Twin Cities GECCo
By Randy Knippel, Dakota County
This past October, over 75 people from a variety of public, private, and non-profit organizations attended a two-day workshop to discover new ways they can work together to apply geospatial data and technology to help protect citizens and infrastructure in crisis situations.
GECCo stands for Geospatially Enabling Community Collaboration, and represents an event jointly sponsored by the U.S. Department of Homeland Security (DHS)
and the Geospatial Information and Technology Association (GITA)
. The focus of the event is centered on emergency preparedness and identifying barriers that would limit the effective use of GIS in disasters. This was the eighth in a series of GECCo events conducted over the last 5 years, but GITA facilitators made it clear that they felt this one was unique due to the high level of collaboration already occurring in Minnesota.

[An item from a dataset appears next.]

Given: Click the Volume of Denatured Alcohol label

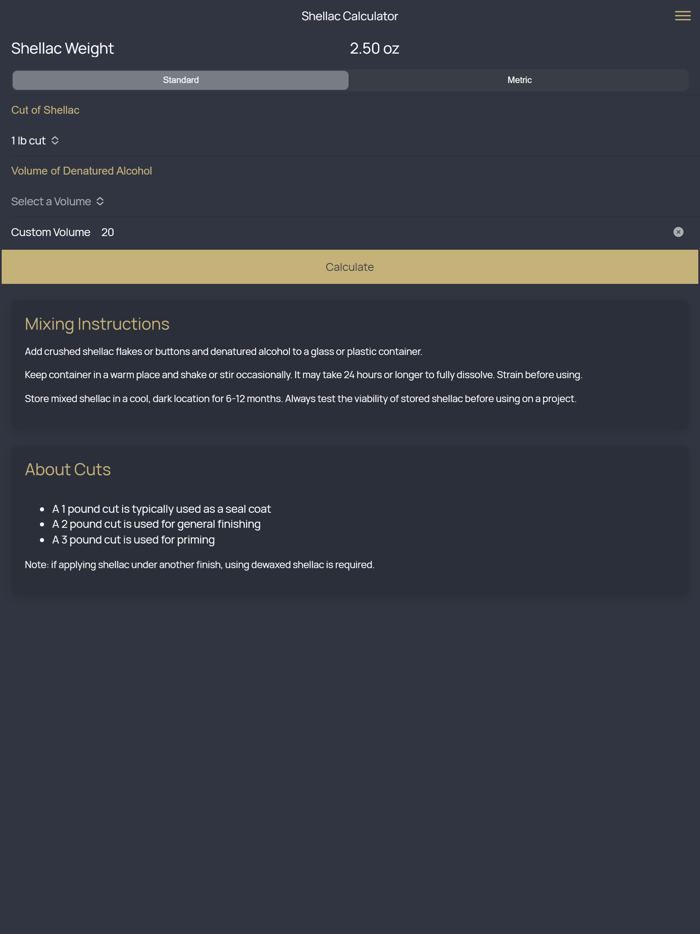Looking at the screenshot, I should point(81,170).
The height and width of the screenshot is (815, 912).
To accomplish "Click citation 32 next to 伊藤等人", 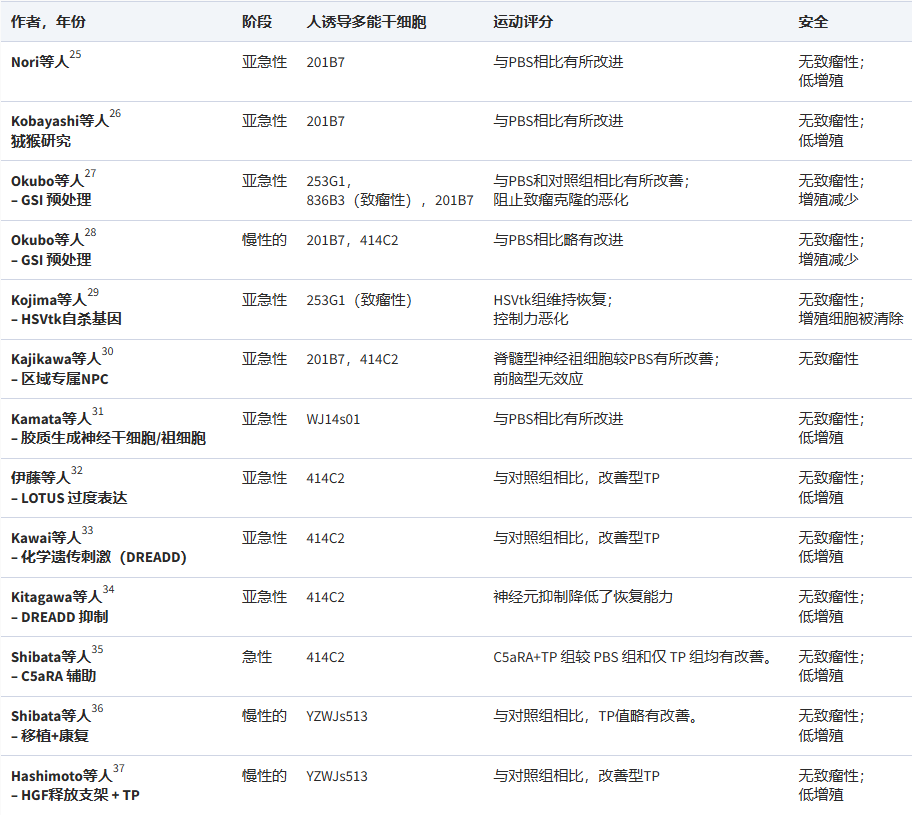I will click(77, 471).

The first day of the workshop provided background information from a variety of perspectives to achieve a common understanding of existing capabilities and issues. It included information gathered from past GECCo’s, as well as presentations by the DHS, the Civil Air Patrol, and six representatives from city, county, regional, and state agencies in Minnesota.

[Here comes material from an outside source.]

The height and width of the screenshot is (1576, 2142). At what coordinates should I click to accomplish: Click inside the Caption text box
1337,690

The second day focused on a tabletop exercise. Four smaller groups were formed and asked to discuss their reactions to a hypothetical, but highly plausible, scenario involving multiple tornados. Although emergency managers and responders likely conduct similar exercises, this is the first time such an exercise has been conducted in Minnesota with a GIS focus.

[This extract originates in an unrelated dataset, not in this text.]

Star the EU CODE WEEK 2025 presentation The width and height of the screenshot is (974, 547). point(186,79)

The event also brought Dr. Carl Reed, CTO of the Open Geospatial Consortium (OGC)
, to the Twin Cities for a presentation on Thursday evening and again on Friday over lunch. The OGC currently has 440 members with a mission “To serve as a global forum for the collaboration of developers and users of spatial data products and services, and to advance the development of international standards for geospatial interoperability.”
The TCGECCo website
includes more background information and all the materials used in the workshop, and will include the final report and next-step actions when they are completed. One clear takeaway from the event was strong support for formalizing relationships within the GIS professional community to create standardized data, maps and procedures (with an emphasis on the U.S. National Grid) to allow better collaboration for supporting disasters.